Silvia Ocampo, versos a la sombra
Postales de sus últimos años en su departamento con vista a las arboledas de Plaza Francia, donde evocaba la fascinación que los parques ejercieron en su poesía.
Su primera imagen me la trajo una amiga poeta en los años ‘80: la había entrevisto en su cuarto, una lonja de Silvina bañada por la luz, una muñeca antigua sentada a 90 grados mientras una enfermera le cepillaba el largo pelo blanco en un ritual silencioso.
Ese quinto piso en Plaza Francia, en la esquina de Posadas y la cortada Schiaffino, parecía a punto de venirse abajo por la cantidad de libros que soportaban algunas habitaciones, y la pintura de las paredes se descascaraba a grandes jirones de un color indefinido. En ese decorado, apto para una película sobre la decadencia de la alta burguesía, los habitantes eran dos bohemios: leían y vagaban sin obligación de cruzarse, ajenos a la influencia de lo real, cada uno con su habitación y su escritorio propios, tapizados con los libros que habían agregado a las bibliotecas heredadas y fotos de amigos en los estantes. En ese caserón de propiedad horizontal, donde un living daba paso a otro y a otro, por lujo del espacio, reinaba un claroscuro abigarrado de objetos y lámparas y ácaros casi tangibles al rayo de sol, mientras en la cocina, sin vestigios de provisiones, parecían flotar una taza blanca y una azucarera, como en un cuadro surrealista.
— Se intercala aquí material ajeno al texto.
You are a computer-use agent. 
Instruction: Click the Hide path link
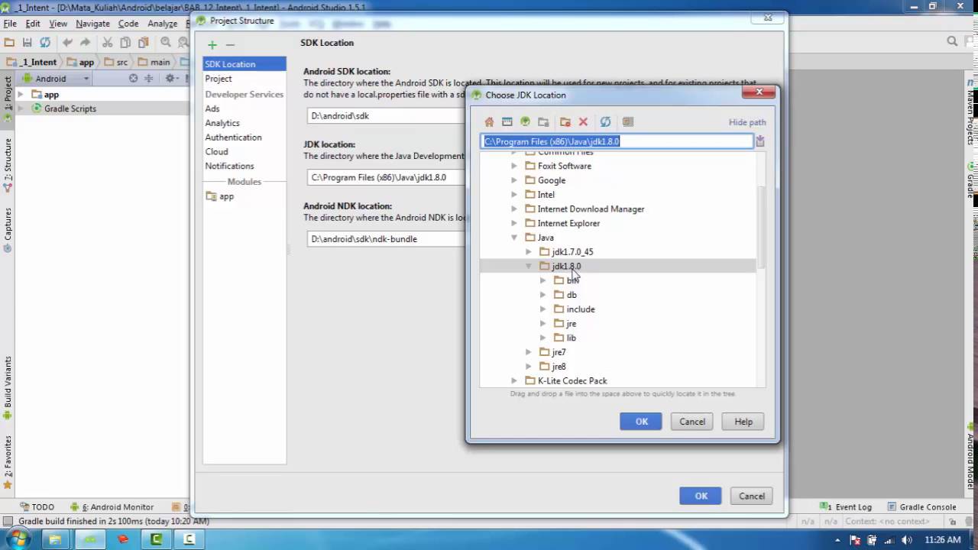pos(747,122)
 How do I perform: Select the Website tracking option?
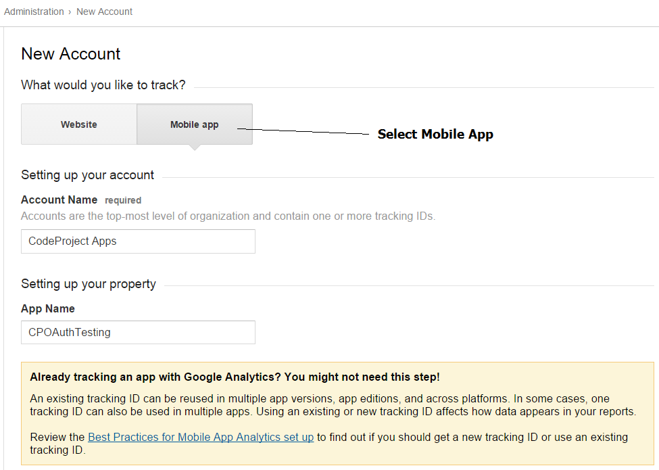[x=79, y=124]
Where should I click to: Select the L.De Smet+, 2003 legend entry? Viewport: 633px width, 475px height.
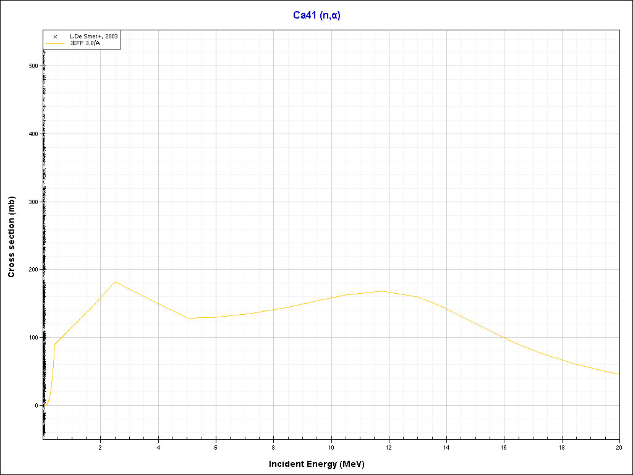(x=93, y=37)
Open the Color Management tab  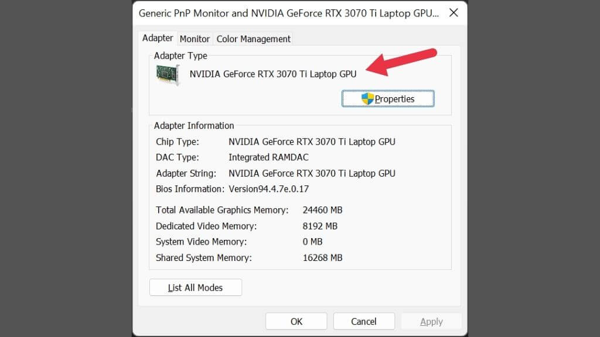click(253, 39)
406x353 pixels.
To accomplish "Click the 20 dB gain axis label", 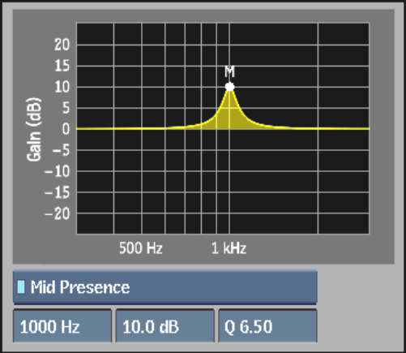I will coord(62,45).
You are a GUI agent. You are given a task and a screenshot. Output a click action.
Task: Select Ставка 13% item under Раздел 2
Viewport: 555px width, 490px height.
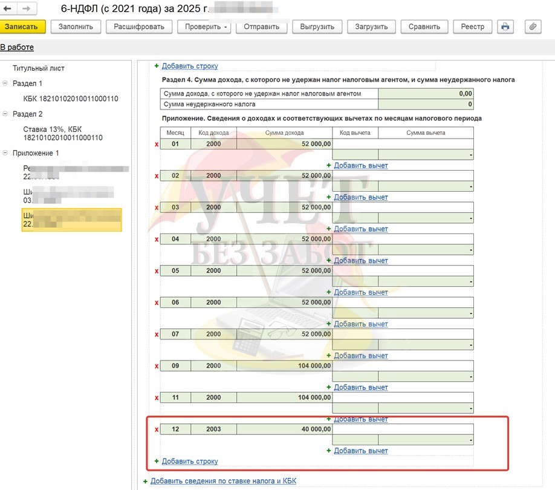click(x=62, y=133)
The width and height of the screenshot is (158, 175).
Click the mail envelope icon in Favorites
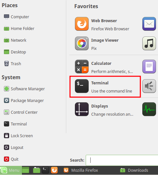(x=149, y=24)
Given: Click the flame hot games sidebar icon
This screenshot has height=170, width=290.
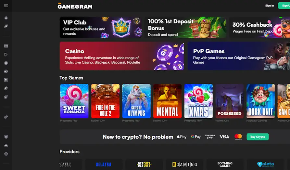Looking at the screenshot, I should pyautogui.click(x=6, y=18).
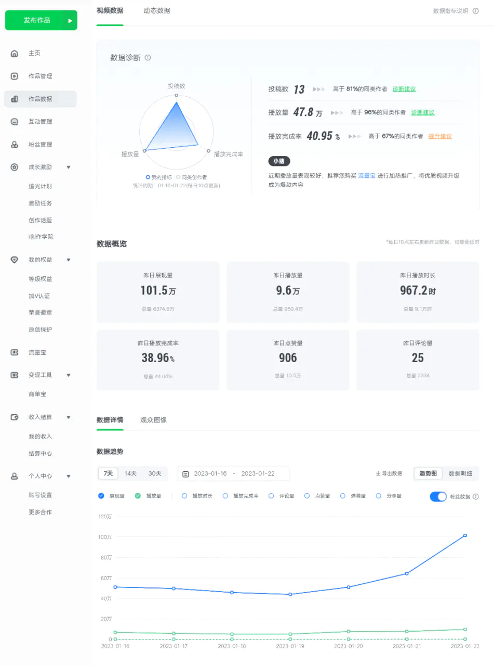
Task: Click the 流量宝 sidebar icon
Action: 15,353
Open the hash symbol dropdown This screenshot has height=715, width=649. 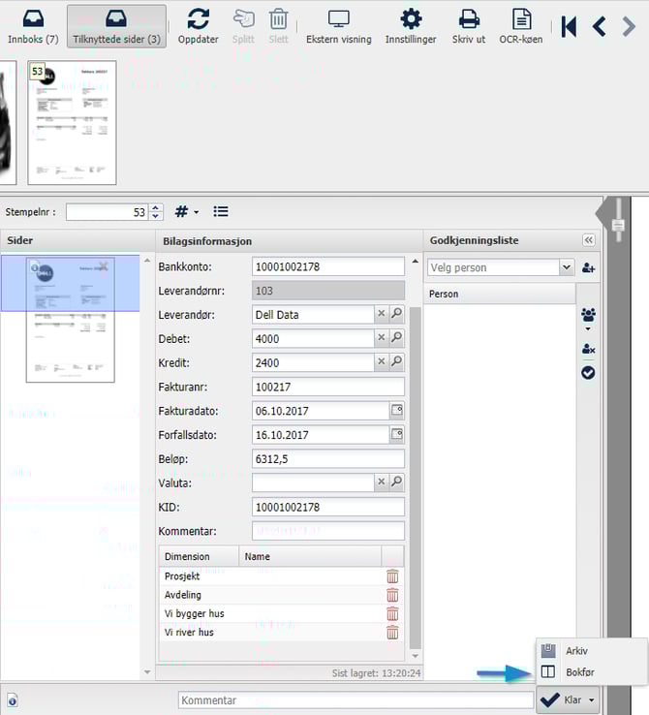click(187, 211)
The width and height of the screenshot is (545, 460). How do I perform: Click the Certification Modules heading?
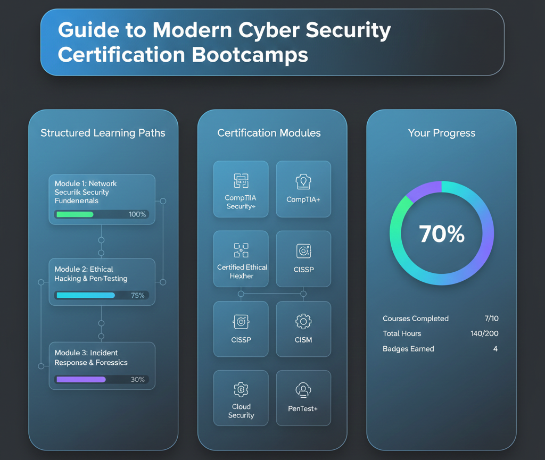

Al fin la conocí a mediados de 1990, cuando el editor Alejandro Katz me encargó reunir su obra narrativa –todos sus libros estaban agotados– con vistas a una antología. El Alzheimer de Silvina estaba avanzado, lo cual me eximía de ser original en mis preguntas y mis atenciones: yo llegaba con una planta de azalea que a ella le parecía la primera. Elegía la variedad más infantil, rosa pálido con bordes blancos, una especie de bandera femenina, y a cada nueva azalea comprobaba que la anterior había languidecido por exceso de sol en el antepecho del ventanal que da a Schiaffino. La persona ya no estaba ahí; en su lugar la senilidad había dejado a una niña parca pero amable y sonriente. La memoria de la menor de las Ocampo estaba en la conversación con su esposo –quien solía referirse a sus extravagancias con un eufemismo: “Ella siempre fue muy original– y en un libro de diálogos con Noemí Ulla. La vejez había deformado esa nariz que en la juventud le había dado un aire de mujer fuerte o, digamos, algo viciosa; la misma que, según varios poemas suyos, le hacía ver en su cara rostros apócrifos, desfiguraciones de aquella fisonomía que guardaba de sí, fechada en horas más felices.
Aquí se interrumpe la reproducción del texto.